Yes, the very same Job whose children were all killed when Satan came against him in an effort to get him to curse God and die.
Maybe you're wondering how this can be, how a man whose children all died can teach us anything about living as children of the Father or what God goes through to be our Father. But if you're paying attention at the beginning of Job's story, before it gets so messy, it's beautiful.
Job's children are counted among his many blessings. And he's done everything he can to raise them right...and righteous. He's taught them, instructed them, set an example for them. He's guided them, disciplined them. He's prayed for them, forgiven them. He's given them the world, all that he has of it to give, and he's given them his heart; Job's children lack nothing.
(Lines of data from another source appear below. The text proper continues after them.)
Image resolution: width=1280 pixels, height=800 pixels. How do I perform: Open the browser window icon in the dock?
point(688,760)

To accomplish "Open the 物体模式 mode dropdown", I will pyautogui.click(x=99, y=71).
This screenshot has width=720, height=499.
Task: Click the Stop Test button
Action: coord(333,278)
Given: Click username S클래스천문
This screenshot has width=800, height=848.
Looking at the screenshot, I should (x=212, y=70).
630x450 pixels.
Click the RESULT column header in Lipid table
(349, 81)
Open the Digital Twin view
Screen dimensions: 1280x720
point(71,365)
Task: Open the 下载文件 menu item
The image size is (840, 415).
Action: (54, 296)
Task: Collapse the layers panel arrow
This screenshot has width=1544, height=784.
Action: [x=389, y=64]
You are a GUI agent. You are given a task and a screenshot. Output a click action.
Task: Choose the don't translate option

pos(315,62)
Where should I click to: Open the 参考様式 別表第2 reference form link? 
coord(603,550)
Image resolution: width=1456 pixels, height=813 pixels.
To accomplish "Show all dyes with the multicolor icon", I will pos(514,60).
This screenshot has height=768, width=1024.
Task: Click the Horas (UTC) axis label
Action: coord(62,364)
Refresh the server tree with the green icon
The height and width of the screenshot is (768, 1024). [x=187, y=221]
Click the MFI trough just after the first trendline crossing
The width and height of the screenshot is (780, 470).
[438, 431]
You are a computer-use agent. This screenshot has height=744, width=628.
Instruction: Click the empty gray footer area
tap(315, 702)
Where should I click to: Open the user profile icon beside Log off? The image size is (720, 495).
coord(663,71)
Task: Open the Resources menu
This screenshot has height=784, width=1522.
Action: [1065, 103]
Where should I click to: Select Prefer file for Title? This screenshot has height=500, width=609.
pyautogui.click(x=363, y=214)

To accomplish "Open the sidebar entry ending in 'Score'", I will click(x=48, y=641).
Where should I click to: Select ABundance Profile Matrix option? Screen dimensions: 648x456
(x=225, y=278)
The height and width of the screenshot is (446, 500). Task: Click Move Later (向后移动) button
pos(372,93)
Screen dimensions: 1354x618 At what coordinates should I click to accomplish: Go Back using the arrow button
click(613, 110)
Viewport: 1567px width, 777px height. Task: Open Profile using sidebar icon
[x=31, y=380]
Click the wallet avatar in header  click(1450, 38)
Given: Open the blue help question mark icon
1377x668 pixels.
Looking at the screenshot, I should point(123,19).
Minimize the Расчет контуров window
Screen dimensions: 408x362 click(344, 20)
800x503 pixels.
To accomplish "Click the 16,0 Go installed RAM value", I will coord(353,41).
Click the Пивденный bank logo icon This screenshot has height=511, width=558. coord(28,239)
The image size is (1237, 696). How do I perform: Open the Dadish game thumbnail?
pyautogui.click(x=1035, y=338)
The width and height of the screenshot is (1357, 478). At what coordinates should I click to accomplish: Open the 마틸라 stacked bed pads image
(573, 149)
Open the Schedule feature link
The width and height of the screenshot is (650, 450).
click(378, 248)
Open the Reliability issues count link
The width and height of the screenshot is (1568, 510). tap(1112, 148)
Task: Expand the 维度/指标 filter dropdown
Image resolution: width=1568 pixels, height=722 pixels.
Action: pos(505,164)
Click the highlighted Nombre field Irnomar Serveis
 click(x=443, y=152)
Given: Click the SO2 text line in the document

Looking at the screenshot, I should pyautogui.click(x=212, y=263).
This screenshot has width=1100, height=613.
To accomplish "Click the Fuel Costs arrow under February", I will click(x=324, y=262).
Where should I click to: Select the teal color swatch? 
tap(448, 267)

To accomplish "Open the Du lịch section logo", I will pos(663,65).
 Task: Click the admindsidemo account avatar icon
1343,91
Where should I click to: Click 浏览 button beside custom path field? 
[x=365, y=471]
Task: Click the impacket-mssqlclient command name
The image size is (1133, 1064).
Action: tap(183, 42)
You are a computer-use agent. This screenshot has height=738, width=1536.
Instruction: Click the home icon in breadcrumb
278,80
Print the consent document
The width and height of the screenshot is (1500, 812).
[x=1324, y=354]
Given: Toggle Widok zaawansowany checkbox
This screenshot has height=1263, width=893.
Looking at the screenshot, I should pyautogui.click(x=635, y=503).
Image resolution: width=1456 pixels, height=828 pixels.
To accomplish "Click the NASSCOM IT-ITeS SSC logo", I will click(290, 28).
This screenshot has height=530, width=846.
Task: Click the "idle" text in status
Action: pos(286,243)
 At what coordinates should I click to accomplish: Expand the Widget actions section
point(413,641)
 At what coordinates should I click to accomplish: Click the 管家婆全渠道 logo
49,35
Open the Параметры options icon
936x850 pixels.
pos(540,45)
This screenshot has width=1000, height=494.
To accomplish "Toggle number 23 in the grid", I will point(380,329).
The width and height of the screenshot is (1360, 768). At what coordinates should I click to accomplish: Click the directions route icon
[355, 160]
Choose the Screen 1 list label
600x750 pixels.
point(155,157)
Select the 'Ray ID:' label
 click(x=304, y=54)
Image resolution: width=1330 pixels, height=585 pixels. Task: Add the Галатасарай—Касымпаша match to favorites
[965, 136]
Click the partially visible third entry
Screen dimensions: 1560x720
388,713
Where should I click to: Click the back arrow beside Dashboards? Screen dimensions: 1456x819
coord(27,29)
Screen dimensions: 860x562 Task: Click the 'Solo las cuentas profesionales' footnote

But they have a bit of a problem. You see, Job's children like to party. They like to go on wild binges and do crazy things, just for the sheer thrill of doing it. And while Job doesn't necessarily have a problem with his children's desire for a little fun, he does worry a bit about what they might be doing at these parties.
So every time his children go to a party, Job wakes them up early the next morning and purifies them before the Lord. Just in case. Just in case the party got a little wild. Just in case they went a little astray. Just in case they forgot the foundation of all that they are and what it means to be a child of Job. He doesn't yell at them. He doesn't degrade them. He doesn't disown them. He simply purifies them, praying over them and anointing them afresh for the sanctified, righteous lives for which he has painstakingly prepared them, that he has tried so diligently to instill in them.
Sound familiar? It should, for we are Job's children.
We are children who have been raised right. Our Father has done everything He can for us. He's taught us, instructed us, set an example for us by giving us His Son to show the way. He's guided us, disciplined us. He's prayed for us, forgiven us. Again and again. He's given us the world, all that He has good to give, and He's given us His heart; God's children lack nothing.
And yet, we have a bit of a problem. We like to party. We like to go on wild binges and do crazy things, just for the sheer thrill of doing it. We think we know what's best for ourselves or at least what seems good at the time, and we go after it. And while God doesn't necessarily have a problem with our desire for a little fun, He does worry about what we're really doing.
So every time we go to a party, every time we wander away, every time we go astray, God, our Father, comes to purify us. Just in case we got a little wild. Just in case we forgot the foundation of all that we are and what it means to be a child of God.
He doesn't yell at us. He doesn't degrade us. He doesn't disown us. He picks us up, brushes us off, cleanses us, and purifies us, praying over us and anointing us afresh for the sanctified, righteous lives for which He has painstakingly prepared us, for the holy lives to which He has called us. With tender care, He loves us well - out of His own righteousness, for the sake of ours.
I don't think most of us get that. I think it's too easy for us to see the disaster of life, the destruction, the desolation. It's too easy for us to see the fires and the storms and the boils and the disease. It's too easy for us to see the struggles and the heartache and the despair, just as we so easily do in Job's story.
It's why we have to be intentional about looking deeper, about taking it all in. About seeing what it is that Job teaches us, not just about ourselves when trials come, but about our Father. For Job was a good, good father, and we? We are all Job's children.